## Action item:
Restate every entry verbatim; drop the pictures.

Stored data entries
---+---

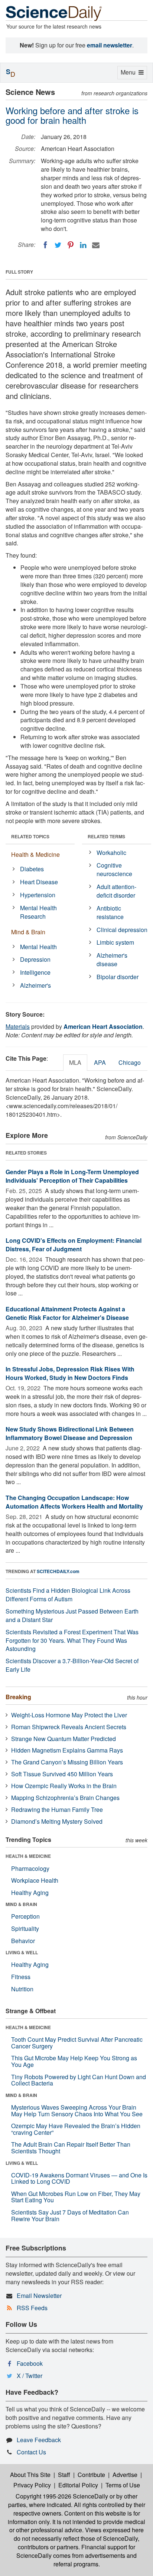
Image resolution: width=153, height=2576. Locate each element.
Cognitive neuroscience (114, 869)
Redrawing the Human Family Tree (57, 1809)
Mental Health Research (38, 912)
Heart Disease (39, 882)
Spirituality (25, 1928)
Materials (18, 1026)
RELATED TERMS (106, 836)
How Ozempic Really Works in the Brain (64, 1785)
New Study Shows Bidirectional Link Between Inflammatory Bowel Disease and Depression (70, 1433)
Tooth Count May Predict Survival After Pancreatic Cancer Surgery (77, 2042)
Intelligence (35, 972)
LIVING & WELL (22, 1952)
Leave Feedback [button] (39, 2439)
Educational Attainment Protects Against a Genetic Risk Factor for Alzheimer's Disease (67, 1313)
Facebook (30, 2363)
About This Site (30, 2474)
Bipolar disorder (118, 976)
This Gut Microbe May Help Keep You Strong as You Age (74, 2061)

---+---

## Exercise solution:
Image resolution: width=153, height=2576. Locate each element.
Cognitive neuroscience (114, 869)
Redrawing the Human Family Tree (57, 1809)
Mental Health Research (38, 912)
Heart Disease (39, 882)
Spirituality (25, 1928)
Materials (18, 1026)
RELATED TERMS (106, 836)
How Ozempic Really Works in the Brain (64, 1785)
New Study Shows Bidirectional Link Between Inflammatory Bowel Disease and Depression (70, 1433)
Tooth Count May Predict Survival After Pancreatic Cancer Surgery (77, 2042)
Intelligence (35, 972)
LIVING & WELL (22, 1952)
Leave Feedback [button] (39, 2439)
Educational Attainment Protects Against a Genetic Risk Factor for Alzheimer's Disease (67, 1313)
Facebook (30, 2363)
About This Site (30, 2474)
Bipolar disorder (118, 976)
This Gut Microbe May Help Keep You Strong as You Age (74, 2061)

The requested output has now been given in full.